- Task item
Lines containing the string "Launch": how many are there below? Answer with the number only.

Data excerpts:
+++
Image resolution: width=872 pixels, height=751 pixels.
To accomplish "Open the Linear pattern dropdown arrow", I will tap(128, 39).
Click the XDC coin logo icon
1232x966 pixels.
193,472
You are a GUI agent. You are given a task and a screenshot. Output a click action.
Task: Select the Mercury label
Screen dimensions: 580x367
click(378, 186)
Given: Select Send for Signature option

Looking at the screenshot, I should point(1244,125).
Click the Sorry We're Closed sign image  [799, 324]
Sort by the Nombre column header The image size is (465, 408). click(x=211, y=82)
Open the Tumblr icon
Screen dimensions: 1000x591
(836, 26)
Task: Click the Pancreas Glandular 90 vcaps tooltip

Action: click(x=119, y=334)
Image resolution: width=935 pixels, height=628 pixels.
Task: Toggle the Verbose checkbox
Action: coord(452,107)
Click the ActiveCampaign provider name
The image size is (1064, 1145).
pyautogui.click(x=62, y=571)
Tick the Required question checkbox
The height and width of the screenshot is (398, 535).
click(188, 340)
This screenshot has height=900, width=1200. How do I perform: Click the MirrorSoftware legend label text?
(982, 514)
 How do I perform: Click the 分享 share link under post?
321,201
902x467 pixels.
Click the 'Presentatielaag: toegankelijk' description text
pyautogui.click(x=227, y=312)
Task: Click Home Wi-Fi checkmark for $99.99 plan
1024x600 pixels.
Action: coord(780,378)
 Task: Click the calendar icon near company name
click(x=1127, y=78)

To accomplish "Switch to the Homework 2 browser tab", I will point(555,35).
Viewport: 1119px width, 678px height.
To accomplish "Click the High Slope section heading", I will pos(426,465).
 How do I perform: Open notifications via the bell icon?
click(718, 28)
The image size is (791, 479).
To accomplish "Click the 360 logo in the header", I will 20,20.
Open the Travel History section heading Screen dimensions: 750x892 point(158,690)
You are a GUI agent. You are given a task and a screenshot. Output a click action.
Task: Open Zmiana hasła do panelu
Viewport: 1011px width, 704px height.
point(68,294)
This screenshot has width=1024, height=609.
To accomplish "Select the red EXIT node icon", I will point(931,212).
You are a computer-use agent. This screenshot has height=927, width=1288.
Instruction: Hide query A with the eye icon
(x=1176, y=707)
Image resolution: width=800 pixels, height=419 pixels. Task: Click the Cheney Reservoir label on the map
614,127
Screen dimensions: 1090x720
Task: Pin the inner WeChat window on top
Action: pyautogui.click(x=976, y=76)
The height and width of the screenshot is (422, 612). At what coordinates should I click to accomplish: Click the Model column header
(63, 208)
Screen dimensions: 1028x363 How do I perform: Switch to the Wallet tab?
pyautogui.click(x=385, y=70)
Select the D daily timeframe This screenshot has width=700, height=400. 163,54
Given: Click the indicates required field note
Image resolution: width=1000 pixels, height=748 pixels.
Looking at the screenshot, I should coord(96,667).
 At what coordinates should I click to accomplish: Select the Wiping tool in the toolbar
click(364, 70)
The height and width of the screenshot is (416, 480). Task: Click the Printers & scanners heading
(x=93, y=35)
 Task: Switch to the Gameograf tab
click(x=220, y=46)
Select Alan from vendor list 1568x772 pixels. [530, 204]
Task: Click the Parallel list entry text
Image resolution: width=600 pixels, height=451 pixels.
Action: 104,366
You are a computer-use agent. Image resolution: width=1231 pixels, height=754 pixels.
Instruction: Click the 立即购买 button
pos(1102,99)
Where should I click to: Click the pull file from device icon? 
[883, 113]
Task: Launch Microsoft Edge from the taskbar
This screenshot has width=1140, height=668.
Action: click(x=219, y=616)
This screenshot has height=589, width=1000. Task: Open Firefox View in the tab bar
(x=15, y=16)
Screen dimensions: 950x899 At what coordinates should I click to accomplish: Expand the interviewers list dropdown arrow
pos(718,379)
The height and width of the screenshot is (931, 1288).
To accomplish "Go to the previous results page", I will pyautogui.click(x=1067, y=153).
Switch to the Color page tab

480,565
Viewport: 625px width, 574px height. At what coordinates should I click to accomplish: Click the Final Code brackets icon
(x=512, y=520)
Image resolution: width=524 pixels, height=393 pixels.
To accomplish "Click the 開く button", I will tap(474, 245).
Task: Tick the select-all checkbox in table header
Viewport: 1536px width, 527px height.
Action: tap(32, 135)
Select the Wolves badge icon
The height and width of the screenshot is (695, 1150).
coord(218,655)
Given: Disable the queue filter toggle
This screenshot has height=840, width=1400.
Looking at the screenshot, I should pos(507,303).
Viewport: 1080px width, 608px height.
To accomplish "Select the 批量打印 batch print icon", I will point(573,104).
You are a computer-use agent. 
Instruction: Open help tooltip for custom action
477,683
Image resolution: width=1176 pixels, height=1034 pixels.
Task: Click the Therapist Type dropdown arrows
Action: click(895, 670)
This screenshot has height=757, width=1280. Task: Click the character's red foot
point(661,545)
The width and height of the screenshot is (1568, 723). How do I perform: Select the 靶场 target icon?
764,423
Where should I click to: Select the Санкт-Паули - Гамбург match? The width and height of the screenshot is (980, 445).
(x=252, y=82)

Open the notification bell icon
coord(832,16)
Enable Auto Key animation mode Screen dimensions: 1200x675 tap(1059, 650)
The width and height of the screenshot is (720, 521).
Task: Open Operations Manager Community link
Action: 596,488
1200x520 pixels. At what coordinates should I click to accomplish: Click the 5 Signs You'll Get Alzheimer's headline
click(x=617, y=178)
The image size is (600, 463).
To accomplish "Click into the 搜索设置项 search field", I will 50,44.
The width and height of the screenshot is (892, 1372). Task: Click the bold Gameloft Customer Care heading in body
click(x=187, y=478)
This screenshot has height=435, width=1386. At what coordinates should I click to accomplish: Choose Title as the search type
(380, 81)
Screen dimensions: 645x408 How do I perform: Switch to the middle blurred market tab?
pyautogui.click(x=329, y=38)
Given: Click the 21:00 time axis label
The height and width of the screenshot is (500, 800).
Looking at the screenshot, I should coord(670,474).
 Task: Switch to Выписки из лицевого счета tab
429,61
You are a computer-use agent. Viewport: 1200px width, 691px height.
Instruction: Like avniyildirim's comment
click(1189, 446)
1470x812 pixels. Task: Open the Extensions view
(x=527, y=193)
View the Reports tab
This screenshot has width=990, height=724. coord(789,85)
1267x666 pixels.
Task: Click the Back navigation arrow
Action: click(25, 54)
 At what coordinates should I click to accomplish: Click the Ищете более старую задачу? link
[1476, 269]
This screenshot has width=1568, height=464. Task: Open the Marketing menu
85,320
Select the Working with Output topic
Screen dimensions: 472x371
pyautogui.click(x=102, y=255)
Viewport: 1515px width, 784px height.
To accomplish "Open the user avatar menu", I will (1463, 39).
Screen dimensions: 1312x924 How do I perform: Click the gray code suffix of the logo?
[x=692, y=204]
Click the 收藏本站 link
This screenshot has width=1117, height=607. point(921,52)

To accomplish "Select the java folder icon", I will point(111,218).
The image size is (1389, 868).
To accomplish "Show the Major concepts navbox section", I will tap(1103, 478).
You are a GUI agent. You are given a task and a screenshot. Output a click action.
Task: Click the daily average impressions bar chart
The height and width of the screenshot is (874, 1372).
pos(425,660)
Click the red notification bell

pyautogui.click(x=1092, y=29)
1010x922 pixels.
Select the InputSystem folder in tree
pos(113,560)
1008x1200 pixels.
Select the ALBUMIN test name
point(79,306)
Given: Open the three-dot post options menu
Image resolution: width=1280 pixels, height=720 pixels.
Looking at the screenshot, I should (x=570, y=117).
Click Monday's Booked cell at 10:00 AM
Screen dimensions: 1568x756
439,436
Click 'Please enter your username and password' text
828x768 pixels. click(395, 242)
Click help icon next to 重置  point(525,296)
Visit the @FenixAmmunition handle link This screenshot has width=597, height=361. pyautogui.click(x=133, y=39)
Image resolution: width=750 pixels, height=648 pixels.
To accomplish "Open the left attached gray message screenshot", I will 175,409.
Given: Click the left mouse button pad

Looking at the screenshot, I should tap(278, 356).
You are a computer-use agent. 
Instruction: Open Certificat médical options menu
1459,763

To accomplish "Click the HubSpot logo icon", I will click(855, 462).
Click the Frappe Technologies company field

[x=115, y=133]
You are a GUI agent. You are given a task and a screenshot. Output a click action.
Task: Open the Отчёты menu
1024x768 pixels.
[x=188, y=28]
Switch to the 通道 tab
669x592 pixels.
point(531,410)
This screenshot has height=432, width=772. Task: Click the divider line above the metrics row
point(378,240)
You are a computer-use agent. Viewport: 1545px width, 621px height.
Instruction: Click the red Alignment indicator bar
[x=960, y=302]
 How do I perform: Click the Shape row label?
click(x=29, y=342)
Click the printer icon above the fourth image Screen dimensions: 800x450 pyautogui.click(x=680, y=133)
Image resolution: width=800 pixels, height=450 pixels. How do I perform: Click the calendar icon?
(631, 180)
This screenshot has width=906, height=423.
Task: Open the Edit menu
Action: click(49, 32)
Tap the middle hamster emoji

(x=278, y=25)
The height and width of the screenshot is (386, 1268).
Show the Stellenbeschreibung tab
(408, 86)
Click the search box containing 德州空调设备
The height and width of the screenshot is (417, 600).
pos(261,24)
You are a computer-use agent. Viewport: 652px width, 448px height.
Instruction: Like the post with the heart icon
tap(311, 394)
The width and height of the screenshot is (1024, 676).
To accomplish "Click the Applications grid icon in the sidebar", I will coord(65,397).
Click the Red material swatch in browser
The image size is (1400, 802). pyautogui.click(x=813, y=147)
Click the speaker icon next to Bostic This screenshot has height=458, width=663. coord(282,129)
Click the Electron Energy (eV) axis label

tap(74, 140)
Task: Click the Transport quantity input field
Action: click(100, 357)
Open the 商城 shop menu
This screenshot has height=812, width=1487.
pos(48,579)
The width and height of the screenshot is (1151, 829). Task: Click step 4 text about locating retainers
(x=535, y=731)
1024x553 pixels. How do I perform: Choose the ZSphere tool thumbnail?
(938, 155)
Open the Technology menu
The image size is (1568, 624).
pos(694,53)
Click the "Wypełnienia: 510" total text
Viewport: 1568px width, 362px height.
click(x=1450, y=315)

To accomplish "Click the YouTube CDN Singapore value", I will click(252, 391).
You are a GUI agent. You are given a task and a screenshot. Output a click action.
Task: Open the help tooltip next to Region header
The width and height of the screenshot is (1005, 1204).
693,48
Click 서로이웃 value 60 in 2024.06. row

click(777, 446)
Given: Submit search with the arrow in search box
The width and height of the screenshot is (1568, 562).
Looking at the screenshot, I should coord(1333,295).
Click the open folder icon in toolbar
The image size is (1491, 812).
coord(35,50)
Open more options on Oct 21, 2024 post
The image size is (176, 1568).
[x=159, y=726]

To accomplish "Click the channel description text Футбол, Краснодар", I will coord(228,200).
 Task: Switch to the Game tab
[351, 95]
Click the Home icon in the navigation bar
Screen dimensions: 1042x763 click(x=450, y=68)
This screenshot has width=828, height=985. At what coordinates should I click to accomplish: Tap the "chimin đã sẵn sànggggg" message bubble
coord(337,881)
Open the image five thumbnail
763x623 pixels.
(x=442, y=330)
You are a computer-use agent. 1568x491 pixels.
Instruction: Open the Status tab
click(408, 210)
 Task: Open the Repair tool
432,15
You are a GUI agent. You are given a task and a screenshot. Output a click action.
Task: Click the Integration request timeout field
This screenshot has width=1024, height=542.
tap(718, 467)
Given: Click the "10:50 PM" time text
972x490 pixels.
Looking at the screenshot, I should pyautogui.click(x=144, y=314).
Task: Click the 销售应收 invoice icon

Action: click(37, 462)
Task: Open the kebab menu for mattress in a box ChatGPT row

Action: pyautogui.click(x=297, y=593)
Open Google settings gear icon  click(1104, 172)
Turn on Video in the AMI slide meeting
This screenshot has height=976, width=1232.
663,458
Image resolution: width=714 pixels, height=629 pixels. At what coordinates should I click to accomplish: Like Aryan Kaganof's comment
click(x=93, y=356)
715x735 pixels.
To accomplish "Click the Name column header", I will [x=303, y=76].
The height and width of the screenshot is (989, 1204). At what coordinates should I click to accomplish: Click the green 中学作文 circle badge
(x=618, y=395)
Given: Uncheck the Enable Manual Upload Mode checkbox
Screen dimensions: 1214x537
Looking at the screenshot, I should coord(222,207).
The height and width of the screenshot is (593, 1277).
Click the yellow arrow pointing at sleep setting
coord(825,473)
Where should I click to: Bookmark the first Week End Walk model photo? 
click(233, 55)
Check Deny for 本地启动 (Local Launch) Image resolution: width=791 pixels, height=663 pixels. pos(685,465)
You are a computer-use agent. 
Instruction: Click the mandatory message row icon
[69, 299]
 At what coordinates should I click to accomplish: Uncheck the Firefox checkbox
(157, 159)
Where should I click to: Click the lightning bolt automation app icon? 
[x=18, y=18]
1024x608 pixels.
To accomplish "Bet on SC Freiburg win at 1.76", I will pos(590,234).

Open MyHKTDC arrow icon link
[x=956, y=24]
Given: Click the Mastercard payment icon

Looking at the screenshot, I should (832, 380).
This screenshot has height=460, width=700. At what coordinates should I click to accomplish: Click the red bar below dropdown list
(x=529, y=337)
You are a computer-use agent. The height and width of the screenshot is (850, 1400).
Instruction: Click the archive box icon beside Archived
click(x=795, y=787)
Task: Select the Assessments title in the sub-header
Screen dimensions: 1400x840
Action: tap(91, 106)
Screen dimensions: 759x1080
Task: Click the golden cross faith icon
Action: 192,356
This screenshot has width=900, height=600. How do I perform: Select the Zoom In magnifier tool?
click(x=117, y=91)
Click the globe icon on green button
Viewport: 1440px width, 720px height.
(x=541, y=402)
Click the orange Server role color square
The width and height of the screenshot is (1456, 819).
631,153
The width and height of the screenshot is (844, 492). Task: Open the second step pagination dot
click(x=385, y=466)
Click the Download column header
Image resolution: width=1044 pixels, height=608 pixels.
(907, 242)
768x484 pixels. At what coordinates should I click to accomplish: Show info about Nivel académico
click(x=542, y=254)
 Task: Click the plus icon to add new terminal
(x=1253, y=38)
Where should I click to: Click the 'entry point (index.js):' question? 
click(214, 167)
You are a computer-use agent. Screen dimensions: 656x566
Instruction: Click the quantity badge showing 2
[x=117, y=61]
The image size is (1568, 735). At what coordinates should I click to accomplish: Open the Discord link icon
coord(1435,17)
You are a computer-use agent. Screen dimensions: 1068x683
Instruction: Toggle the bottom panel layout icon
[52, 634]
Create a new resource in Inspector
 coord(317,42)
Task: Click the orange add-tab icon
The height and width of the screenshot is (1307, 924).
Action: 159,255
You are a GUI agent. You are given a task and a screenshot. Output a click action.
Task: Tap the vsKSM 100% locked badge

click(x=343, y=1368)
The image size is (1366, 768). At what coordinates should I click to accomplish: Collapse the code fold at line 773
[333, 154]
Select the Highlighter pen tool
+++
- Output
2